WHAT IS NEEDED: Where a line of the data holds the word "agent", copy that line.

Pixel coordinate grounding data

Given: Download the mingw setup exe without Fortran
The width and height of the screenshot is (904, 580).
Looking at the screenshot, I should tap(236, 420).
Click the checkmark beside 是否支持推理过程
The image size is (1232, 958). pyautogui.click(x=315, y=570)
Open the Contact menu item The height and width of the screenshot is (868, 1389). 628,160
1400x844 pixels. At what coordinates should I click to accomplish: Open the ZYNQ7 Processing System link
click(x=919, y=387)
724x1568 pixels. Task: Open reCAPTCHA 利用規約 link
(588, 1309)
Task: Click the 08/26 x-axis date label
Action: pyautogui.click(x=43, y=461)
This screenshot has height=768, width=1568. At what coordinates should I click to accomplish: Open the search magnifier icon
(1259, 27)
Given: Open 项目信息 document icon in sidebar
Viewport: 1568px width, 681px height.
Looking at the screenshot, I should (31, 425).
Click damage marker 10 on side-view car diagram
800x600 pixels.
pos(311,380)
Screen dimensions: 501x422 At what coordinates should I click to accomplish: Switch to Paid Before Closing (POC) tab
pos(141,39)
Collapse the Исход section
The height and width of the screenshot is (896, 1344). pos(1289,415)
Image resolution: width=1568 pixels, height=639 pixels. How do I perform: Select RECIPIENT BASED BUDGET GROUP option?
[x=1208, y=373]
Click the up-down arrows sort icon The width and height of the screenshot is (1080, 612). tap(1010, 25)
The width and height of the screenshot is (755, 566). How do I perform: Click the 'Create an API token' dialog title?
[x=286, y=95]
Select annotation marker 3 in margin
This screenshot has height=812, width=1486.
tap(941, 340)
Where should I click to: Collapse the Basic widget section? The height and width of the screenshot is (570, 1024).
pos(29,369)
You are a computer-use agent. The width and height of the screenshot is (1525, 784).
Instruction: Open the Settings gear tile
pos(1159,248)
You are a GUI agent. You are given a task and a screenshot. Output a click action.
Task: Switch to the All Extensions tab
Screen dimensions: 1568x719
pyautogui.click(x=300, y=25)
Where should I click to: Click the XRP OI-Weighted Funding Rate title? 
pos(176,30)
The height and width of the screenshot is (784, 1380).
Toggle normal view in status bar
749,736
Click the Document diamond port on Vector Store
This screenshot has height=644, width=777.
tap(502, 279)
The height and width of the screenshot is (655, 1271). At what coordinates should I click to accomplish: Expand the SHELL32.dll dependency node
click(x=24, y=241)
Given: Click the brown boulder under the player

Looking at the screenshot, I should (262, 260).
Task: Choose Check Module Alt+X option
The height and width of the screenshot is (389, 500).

OUTPUT OF THE TASK:
You are a computer-use agent. The width and height of the screenshot is (1525, 784).
You are a GUI agent. You are given a task and a screenshot. Output a click action.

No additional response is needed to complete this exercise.